There can be many reasons as to why a recalibration should be performed. It can be as simple as temperature or weather changes, maintenance to the conveyor or build up on the weighbridge, belt or rollers, anything that has the ability to change the effects of the material on the weighbridge.

How to perform a recalibration

The first step of the calibration is verifying the speed of the conveyor. This can be accomplished by using a tachometer or marking the belt at a known linear measurement and timing that section of belt. Using the numbers you obtained you can calculate the belt speed.

The second step is to perform a routine zero. With the belt running follow the steps outlined in the manual for your integrator (if needed) and perform a routine zero. What you would ideally like to see is a small percentage deviation. This step should be repeated at least three times to confirm repeatability. Once you are satisfied with the repeatability of the zero deviation, you should follow the steps in the manual to accept this deviation.

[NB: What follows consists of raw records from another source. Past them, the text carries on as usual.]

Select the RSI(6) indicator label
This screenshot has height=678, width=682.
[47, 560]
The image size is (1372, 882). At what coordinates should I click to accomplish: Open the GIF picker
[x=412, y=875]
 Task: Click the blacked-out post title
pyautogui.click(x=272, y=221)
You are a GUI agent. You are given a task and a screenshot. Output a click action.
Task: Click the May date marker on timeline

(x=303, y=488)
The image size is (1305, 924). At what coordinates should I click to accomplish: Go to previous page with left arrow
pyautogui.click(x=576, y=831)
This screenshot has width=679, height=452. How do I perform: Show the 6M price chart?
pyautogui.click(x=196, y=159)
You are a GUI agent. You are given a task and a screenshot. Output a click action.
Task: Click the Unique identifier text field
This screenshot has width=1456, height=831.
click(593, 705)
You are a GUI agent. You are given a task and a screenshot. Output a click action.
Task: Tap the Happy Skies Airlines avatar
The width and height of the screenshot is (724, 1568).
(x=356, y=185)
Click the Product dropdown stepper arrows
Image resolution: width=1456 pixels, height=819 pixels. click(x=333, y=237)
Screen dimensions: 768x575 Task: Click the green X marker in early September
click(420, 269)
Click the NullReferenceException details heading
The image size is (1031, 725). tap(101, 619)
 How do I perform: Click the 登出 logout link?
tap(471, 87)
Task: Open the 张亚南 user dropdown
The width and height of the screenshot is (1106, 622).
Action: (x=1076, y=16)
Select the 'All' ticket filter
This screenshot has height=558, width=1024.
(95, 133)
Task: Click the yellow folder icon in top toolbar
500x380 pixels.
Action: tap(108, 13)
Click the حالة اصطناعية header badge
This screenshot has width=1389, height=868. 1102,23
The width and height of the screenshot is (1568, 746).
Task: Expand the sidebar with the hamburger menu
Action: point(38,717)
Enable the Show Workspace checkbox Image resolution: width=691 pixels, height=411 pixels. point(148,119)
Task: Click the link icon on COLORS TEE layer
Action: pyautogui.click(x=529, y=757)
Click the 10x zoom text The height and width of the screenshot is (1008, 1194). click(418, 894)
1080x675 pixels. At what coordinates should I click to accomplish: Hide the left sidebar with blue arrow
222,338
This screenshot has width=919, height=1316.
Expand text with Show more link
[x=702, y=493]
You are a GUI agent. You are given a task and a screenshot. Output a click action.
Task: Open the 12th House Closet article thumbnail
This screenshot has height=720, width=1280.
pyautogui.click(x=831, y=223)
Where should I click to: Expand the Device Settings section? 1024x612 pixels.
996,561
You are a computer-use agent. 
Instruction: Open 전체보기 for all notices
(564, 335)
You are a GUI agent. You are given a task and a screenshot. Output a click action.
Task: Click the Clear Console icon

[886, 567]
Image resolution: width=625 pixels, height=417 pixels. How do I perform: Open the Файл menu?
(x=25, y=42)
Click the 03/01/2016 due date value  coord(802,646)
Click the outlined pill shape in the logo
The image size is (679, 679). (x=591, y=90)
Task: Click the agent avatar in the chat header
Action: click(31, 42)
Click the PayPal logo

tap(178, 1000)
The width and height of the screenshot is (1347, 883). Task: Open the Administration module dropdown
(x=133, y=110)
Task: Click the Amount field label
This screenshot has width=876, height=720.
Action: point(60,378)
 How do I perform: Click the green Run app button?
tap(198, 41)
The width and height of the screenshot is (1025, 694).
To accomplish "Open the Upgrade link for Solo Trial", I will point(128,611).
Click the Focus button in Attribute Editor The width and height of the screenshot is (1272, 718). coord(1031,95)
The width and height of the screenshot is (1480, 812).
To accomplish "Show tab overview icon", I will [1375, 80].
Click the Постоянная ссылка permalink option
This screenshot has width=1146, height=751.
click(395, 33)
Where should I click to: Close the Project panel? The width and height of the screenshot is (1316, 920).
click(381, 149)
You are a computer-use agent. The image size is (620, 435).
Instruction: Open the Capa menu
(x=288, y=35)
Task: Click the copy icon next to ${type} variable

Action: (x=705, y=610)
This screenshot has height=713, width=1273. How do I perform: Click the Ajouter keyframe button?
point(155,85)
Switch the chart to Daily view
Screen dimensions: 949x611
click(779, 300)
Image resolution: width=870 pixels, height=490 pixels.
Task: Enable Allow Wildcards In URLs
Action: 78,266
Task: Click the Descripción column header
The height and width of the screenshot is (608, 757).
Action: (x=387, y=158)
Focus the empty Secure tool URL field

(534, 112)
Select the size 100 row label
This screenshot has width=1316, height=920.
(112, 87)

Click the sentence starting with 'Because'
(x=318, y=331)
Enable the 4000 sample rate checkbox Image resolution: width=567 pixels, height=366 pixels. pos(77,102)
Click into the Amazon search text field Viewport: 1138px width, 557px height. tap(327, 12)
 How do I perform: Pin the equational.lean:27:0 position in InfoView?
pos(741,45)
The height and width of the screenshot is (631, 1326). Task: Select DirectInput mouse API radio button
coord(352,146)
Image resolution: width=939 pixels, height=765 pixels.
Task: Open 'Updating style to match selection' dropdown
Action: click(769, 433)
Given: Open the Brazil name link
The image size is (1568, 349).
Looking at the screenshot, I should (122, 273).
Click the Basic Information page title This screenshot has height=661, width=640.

The third step is to perform a routine span calibration. With the calibration mass applied, follow the steps outlined in the manual for you integrator. What you would ideally like to see is a small repeatable span deviation. Repeat this step at least three times to ensure the percentage deviation is repeatable. Once you are satisfied with the repeatability of the span deviation, you should follow the steps in the manual to accept this deviation.

This would complete a routine calibration.

Important Notes:

1. If during any step of your recalibration you receive non-repeatable deviations, it is important to investigate what is causing this. Simple accepting these deviations could introduce an error into the system potentially caused by a mechanical problem.

Possible Mechanical Problems

2. If you receive “calibration is out of range” while completing a routine zero or routine span on your integrator, this means you are more than 12.5% deviated from your initial zero or span. It is important to determine what is causing this error.

A careful inspection of the weighbridge should be completed to make sure the loadcells are able to deflect with load. The best way to determine if the scale is actually deflecting and the loadcell integrity is operational is by using the diagnostic parameters.

Possible Zero and Span “Calibration out of range” problems

If you find the reason for the error, correct it, and perform a new routine zero or span. If you have proven the system is working properly, perform an initial span or Initial zero.

Conclusion

Routine calibrations should be part of any belt scale maintenance schedule. There is no set time period recommended for routine calibrations; however, it is safe to say you need to look at your application and devise a schedule. In general the more demanding your application and setting, the more often routine calibration should be completed.

Belt scale systems have been providing accurate reliable service to our customers for many years, but performing technically sound routine calibrations to these systems can potentially give the best accuracy in any application.